▶ **What you will do**:
Return each line of the rows that contains the word "This". Case counts.

▶ **Records for processing**:

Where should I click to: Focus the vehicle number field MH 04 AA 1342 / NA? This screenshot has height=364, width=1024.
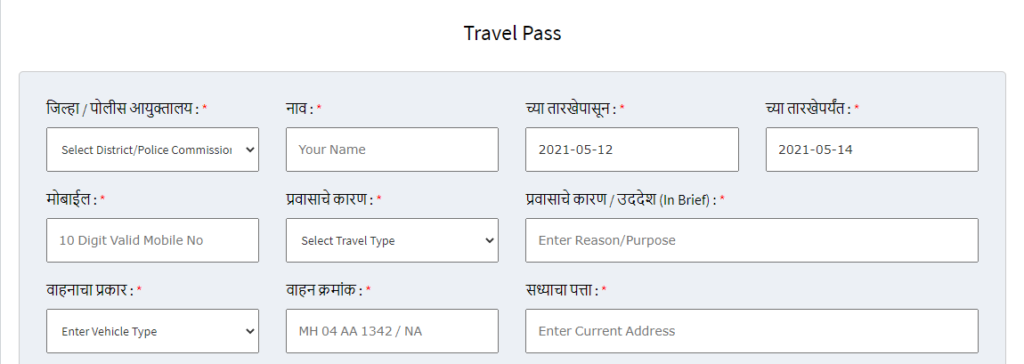pyautogui.click(x=392, y=331)
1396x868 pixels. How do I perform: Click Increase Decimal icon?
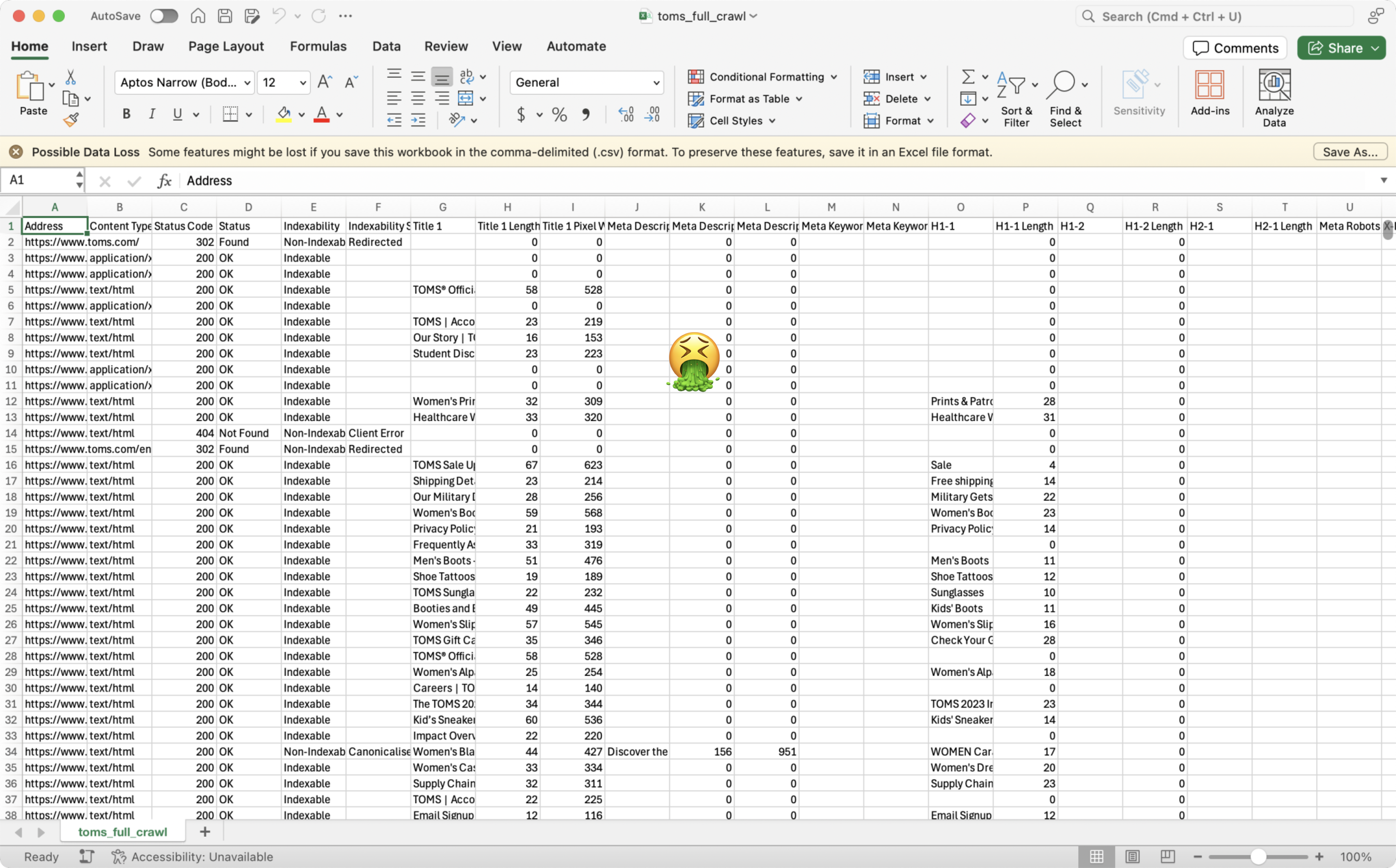[625, 115]
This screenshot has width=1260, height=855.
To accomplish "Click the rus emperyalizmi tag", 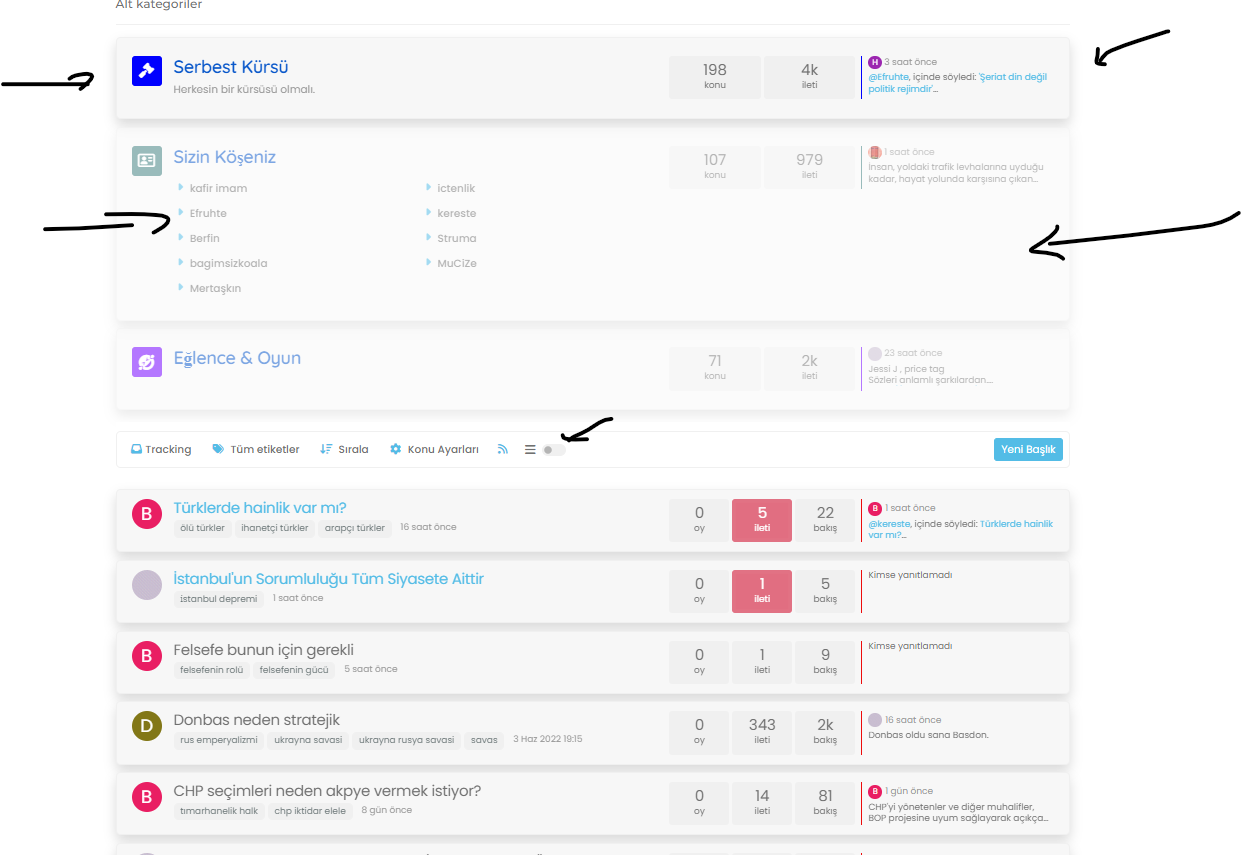I will click(218, 740).
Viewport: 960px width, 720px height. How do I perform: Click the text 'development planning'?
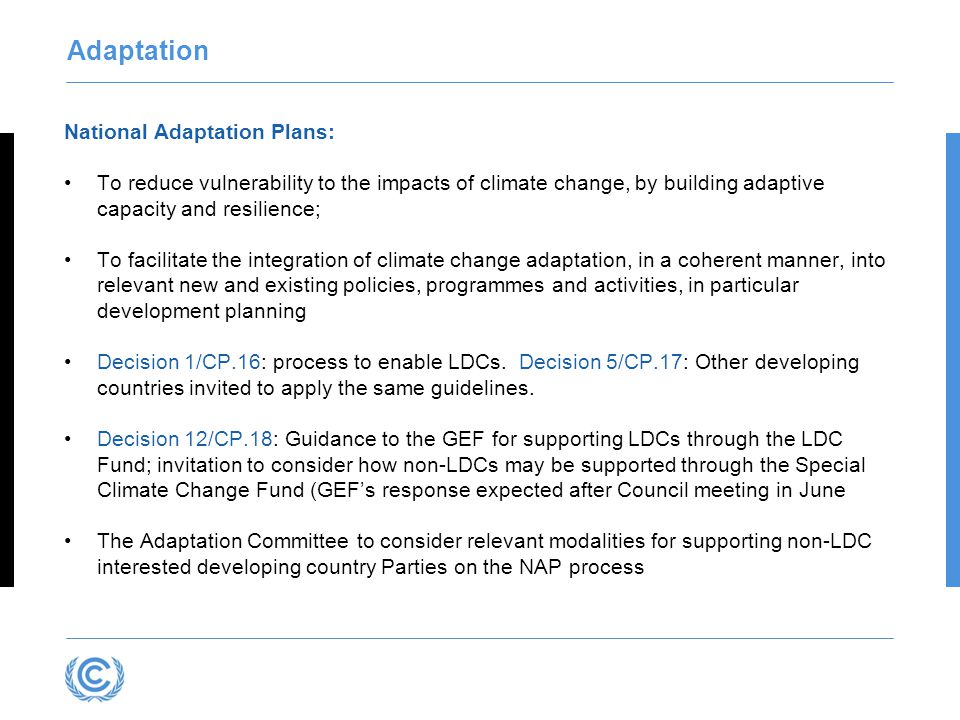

▶ **Solution to the problem**:
Where should I click to: Focus the vehicle number field MH 04 AA 1342 / NA? This screenshot has height=364, width=1024.
This screenshot has width=1260, height=855.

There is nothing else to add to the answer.